Aim 1. To construct a predictive model of the biochemical interactions among molecules involved in T cell signaling and to test and refine that model using experimental manipulations. This aim will drive Aim 2 of TR&D4 and Aim 1 of TR&D3. We will begin by constructing a tentative reaction network of the molecules for which we have detailed maps, use initial estimates for rate constants, carry out reaction-diffusion simulations, compare the resulting molecule distributions to our maps, adjust the rate estimates, and iterate. Information from other sources will be added to provide initial values or constraints. Dr. Wülfing’s group will provide movies of additional signaling molecules as prompted by the models. To allow incorporation of vesicle-based inhibitory receptors, Dr. Wülfing’s group will provide TIRF data on inhibitory receptor insertion into the plasma membrane and imaging data on the distribution of groups of vesicles. Dr. Verkade will complement these data by immuno-EM to quantify inhibitory receptor localization. Dr.

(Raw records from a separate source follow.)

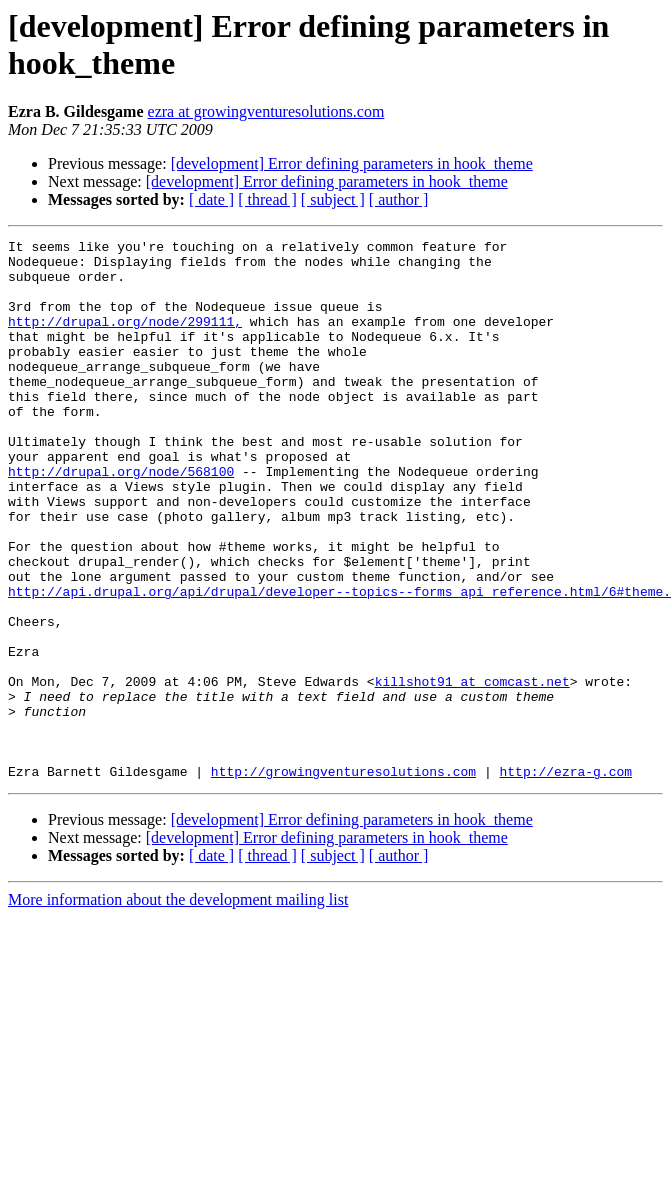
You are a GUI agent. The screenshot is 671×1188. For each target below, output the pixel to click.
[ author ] (399, 199)
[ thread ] (267, 199)
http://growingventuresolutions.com (343, 879)
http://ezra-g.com (565, 879)
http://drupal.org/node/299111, (125, 339)
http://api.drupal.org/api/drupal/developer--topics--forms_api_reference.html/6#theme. (339, 663)
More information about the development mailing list (178, 1007)
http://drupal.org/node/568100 (121, 519)
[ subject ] (333, 199)
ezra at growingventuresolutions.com (266, 111)
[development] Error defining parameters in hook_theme (352, 163)
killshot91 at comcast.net (472, 771)
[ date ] (211, 199)
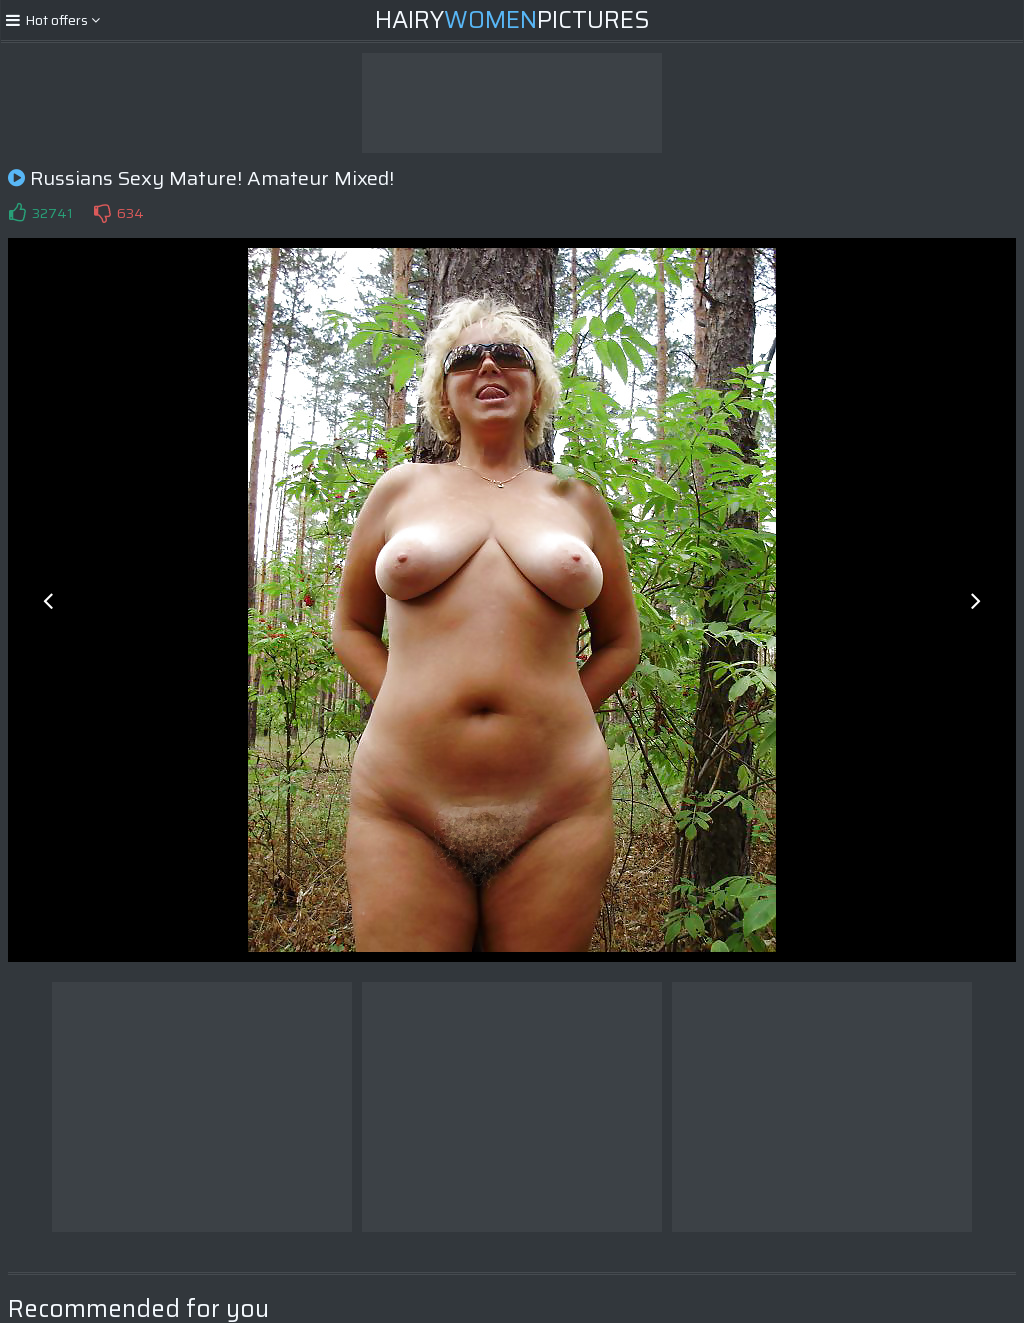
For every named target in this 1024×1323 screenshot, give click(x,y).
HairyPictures (512, 20)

Cullen’s group will collect proteomics data to characterize vesicles containing specific immunoregulatory receptors through the identification of their luminal contents. This will allow separation of vesicles into classes with distinct compositions. The information that specific groups of molecules are trafficked in distinct vesicles will be used to further constrain the proposed reaction network. Taking advantage of Dr. Cullen’s expertise in the regulation of vesicular trafficking, specific vesicle populations will then be perturbed and the information used to further refine the network. Dr. Wülfing’s group has already generated first constructs to manipulate the localization of key signaling intermediates and inhibitory receptors, and will collect movies for signaling molecules after expression of these constructs. It is important to note that there is previous work on modeling and simulating T cell signaling for an experimental system in which antigen is presented on a flat surface to T cells,⁹² a form of T cell activation that imposes substantially different biophysical constraints on T cell signaling than the more physiological interactions with APC that we analyze. We will compare both models.

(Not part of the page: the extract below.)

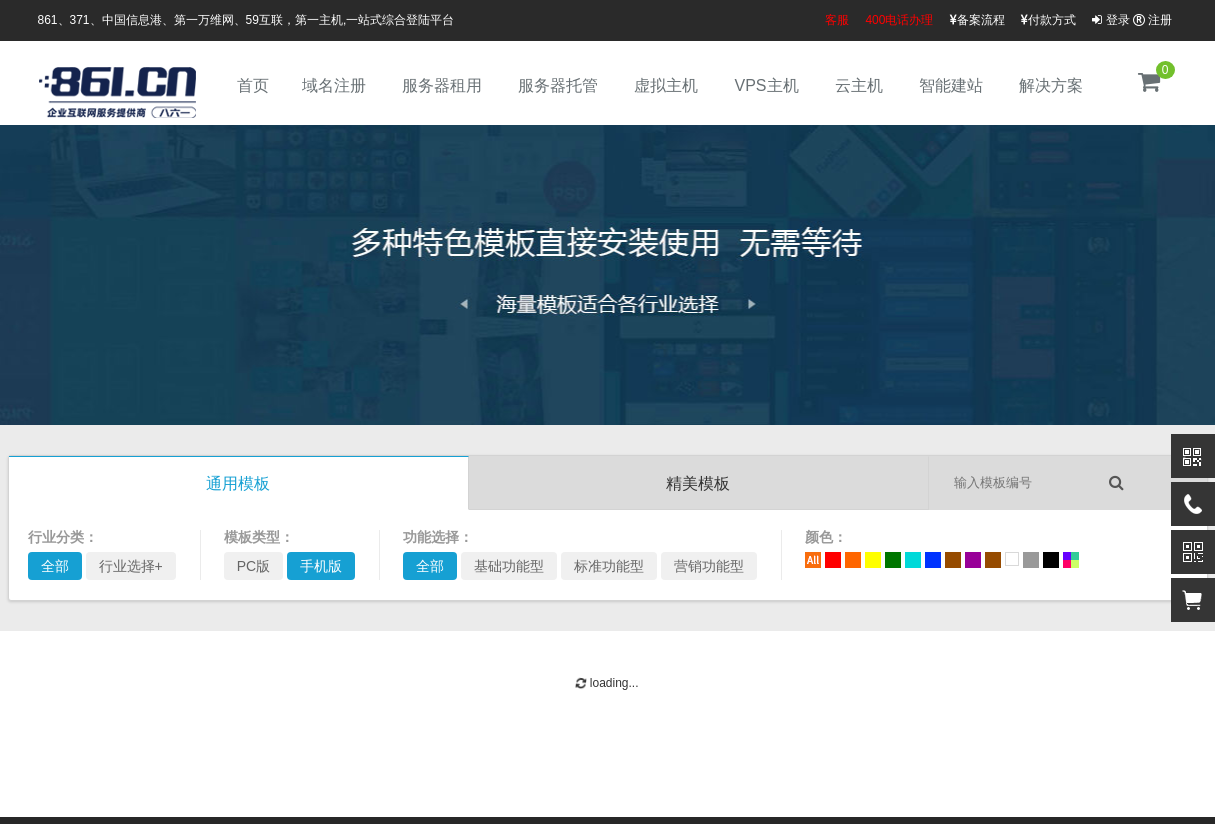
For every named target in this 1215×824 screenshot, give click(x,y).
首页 (253, 85)
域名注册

Aim 2. To explore the relationship of synapse geometry to signaling pathways. 2 This aim will drive aim 3 of TR&D4. Dr. Verkade’s group will collect large sets of electron microscope images of synapse geometry at various times during signaling under various conditions. Models of this geometry will be created and used to improve the simulations above. They will also collect immune-EM images for specific molecules so that the distributions between fluorescence and EM can be registered. Dr. Wülfing’s group will provide the samples for the EM analysis for various conditions and constructs.